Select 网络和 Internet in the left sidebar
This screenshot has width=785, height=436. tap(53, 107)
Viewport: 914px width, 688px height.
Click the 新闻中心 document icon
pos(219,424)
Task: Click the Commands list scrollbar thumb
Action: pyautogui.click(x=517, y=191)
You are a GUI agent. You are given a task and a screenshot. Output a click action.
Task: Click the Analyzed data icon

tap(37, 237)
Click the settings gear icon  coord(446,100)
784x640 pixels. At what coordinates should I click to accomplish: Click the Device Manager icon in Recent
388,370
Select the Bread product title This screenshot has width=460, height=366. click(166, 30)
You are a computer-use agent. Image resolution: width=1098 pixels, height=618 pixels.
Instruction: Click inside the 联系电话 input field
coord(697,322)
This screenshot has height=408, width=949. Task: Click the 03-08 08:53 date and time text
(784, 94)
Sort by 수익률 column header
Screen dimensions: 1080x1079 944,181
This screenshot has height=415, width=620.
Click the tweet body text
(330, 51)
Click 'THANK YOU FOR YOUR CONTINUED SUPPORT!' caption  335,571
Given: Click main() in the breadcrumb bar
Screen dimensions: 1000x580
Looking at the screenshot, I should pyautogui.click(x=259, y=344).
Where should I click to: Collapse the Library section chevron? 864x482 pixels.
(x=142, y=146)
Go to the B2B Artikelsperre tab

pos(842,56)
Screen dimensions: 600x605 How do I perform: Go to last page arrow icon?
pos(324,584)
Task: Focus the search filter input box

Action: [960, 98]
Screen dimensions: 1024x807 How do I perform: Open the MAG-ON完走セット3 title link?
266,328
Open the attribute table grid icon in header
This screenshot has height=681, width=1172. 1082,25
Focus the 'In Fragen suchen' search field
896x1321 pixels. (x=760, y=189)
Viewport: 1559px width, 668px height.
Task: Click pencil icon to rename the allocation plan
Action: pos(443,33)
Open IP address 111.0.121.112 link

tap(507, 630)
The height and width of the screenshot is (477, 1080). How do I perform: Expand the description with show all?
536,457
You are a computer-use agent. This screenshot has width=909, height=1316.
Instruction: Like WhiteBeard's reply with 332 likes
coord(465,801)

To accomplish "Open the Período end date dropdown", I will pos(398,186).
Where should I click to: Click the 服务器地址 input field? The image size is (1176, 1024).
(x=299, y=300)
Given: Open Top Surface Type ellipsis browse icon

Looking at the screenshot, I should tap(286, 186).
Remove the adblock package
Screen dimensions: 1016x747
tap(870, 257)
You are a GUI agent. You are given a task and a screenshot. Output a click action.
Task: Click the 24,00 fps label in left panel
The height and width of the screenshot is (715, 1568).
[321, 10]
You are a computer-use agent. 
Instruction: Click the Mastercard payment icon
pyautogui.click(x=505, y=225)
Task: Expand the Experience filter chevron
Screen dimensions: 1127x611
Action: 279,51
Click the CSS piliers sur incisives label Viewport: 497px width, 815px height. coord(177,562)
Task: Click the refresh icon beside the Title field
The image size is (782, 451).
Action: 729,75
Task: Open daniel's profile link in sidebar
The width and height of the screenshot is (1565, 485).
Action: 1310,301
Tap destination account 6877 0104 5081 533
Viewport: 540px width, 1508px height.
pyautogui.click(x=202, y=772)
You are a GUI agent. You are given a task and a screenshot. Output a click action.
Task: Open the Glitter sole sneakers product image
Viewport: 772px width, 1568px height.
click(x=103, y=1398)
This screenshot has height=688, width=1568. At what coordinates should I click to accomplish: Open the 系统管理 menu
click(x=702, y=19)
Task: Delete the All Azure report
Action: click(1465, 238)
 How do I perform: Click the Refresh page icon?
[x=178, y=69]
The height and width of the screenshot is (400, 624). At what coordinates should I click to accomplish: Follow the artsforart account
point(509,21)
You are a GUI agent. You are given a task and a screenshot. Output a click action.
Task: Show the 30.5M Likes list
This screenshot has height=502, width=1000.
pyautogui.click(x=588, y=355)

▬▬▬▬▬▬▬▬▬▬

Work required —
From the first entry to the last, reproduce everything precisely.

Answer area —
Select 网络和 Internet in the left sidebar
This screenshot has width=785, height=436. tap(53, 107)
Viewport: 914px width, 688px height.
Click the 新闻中心 document icon
pos(219,424)
Task: Click the Commands list scrollbar thumb
Action: pyautogui.click(x=517, y=191)
You are a GUI agent. You are given a task and a screenshot. Output a click action.
Task: Click the Analyzed data icon

tap(37, 237)
Click the settings gear icon  coord(446,100)
784x640 pixels. At what coordinates should I click to accomplish: Click the Device Manager icon in Recent
388,370
Select the Bread product title This screenshot has width=460, height=366. click(166, 30)
You are a computer-use agent. Image resolution: width=1098 pixels, height=618 pixels.
Instruction: Click inside the 联系电话 input field
coord(697,322)
This screenshot has height=408, width=949. Task: Click the 03-08 08:53 date and time text
(784, 94)
Sort by 수익률 column header
Screen dimensions: 1080x1079 944,181
This screenshot has height=415, width=620.
Click the tweet body text
(330, 51)
Click 'THANK YOU FOR YOUR CONTINUED SUPPORT!' caption  335,571
Given: Click main() in the breadcrumb bar
Screen dimensions: 1000x580
Looking at the screenshot, I should pyautogui.click(x=259, y=344).
Where should I click to: Collapse the Library section chevron? 864x482 pixels.
(x=142, y=146)
Go to the B2B Artikelsperre tab

pos(842,56)
Screen dimensions: 600x605 How do I perform: Go to last page arrow icon?
pos(324,584)
Task: Focus the search filter input box

Action: [960, 98]
Screen dimensions: 1024x807 How do I perform: Open the MAG-ON完走セット3 title link?
266,328
Open the attribute table grid icon in header
This screenshot has height=681, width=1172. 1082,25
Focus the 'In Fragen suchen' search field
896x1321 pixels. (x=760, y=189)
Viewport: 1559px width, 668px height.
Task: Click pencil icon to rename the allocation plan
Action: pos(443,33)
Open IP address 111.0.121.112 link

tap(507, 630)
The height and width of the screenshot is (477, 1080). How do I perform: Expand the description with show all?
536,457
You are a computer-use agent. This screenshot has width=909, height=1316.
Instruction: Like WhiteBeard's reply with 332 likes
coord(465,801)

To accomplish "Open the Período end date dropdown", I will pos(398,186).
Where should I click to: Click the 服务器地址 input field? The image size is (1176, 1024).
(x=299, y=300)
Given: Open Top Surface Type ellipsis browse icon

Looking at the screenshot, I should tap(286, 186).
Remove the adblock package
Screen dimensions: 1016x747
tap(870, 257)
You are a GUI agent. You are given a task and a screenshot. Output a click action.
Task: Click the 24,00 fps label in left panel
The height and width of the screenshot is (715, 1568).
[321, 10]
You are a computer-use agent. 
Instruction: Click the Mastercard payment icon
pyautogui.click(x=505, y=225)
Task: Expand the Experience filter chevron
Screen dimensions: 1127x611
Action: 279,51
Click the CSS piliers sur incisives label Viewport: 497px width, 815px height. coord(177,562)
Task: Click the refresh icon beside the Title field
The image size is (782, 451).
Action: 729,75
Task: Open daniel's profile link in sidebar
The width and height of the screenshot is (1565, 485).
Action: 1310,301
Tap destination account 6877 0104 5081 533
Viewport: 540px width, 1508px height.
pyautogui.click(x=202, y=772)
You are a GUI agent. You are given a task and a screenshot. Output a click action.
Task: Open the Glitter sole sneakers product image
Viewport: 772px width, 1568px height.
click(x=103, y=1398)
This screenshot has height=688, width=1568. At what coordinates should I click to accomplish: Open the 系统管理 menu
click(x=702, y=19)
Task: Delete the All Azure report
Action: click(1465, 238)
 How do I perform: Click the Refresh page icon?
[x=178, y=69]
The height and width of the screenshot is (400, 624). At what coordinates should I click to accomplish: Follow the artsforart account
point(509,21)
You are a GUI agent. You are given a task and a screenshot. Output a click action.
Task: Show the 30.5M Likes list
This screenshot has height=502, width=1000.
pyautogui.click(x=588, y=355)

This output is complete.